MAA868, a novel FXI antibody with a unique binding mode, shows durable effects on markers of anticoagulation in humans

A large unmet medical need exists for safer anti-thrombotic drugs since all currently approved anticoagulants interfere with hemostasis leading to an increased risk of bleeding. Genetic and pharmacological evidence in humans and animals suggest that reducing Factor XI (FXI) levels has the potential to effectively prevent and treat thrombosis with minimal risk of bleeding. We generated a fully human antibody—MAA868—that binds the catalytic domain of both FXI (zymogen) and the activated FXI (FXIa).
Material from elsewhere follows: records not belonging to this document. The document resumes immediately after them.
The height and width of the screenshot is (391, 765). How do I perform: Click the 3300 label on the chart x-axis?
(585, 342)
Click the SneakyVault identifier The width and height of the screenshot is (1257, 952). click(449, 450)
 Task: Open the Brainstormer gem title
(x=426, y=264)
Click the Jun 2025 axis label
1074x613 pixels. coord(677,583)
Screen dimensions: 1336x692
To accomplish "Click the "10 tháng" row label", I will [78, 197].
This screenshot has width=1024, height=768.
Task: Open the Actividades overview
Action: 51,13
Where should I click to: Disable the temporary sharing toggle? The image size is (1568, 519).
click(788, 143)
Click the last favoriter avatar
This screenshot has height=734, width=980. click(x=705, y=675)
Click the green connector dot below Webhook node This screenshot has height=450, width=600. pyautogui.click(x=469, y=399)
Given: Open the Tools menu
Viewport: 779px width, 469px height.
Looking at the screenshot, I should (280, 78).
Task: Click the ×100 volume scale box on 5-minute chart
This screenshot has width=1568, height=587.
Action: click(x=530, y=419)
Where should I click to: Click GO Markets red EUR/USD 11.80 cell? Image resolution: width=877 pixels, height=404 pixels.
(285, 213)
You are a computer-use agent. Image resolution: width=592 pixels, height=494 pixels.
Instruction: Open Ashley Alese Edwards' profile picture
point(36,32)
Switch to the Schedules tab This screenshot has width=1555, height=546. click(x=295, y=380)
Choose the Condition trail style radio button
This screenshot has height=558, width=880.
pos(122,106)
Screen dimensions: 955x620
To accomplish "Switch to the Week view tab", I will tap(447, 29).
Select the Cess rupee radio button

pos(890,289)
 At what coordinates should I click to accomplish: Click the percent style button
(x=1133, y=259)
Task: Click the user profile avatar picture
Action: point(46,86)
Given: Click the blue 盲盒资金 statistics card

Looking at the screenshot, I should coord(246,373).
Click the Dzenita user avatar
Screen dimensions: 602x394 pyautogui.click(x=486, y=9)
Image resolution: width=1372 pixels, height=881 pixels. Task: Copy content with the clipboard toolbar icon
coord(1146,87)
Our structural studies show that MAA868 traps FXI and FXIa in an inactive, zymogen-like conformation, explaining its equally high binding affinity for both forms of the enzyme. This binding mode allows the enzyme to be neutralized before entering the coagulation process revealing a particularly attractive anticoagulant profile of the antibody. MAA868 showed favorable anticoagulant activity in mice with a dose dependent protection from carotid occlusion in a FeCl 3 induced thrombosis model. MAA868 also caused robust and sustained anticoagulant activity in cynomolgus monkeys as assessed by aPTT without any evidence of bleeding. Based on these preclinical findings, we conducted a first in human study in healthy subjects demonstrating that single subcutaneous doses of MAA868 were safe and well tolerated. MAA868 resulted in dose and time-dependent robust and sustained aPTT prolongation and FXI suppression for up to 4 weeks or longer, supporting further clinical investigation as potential once monthly subcutaneous anticoagulant therapy.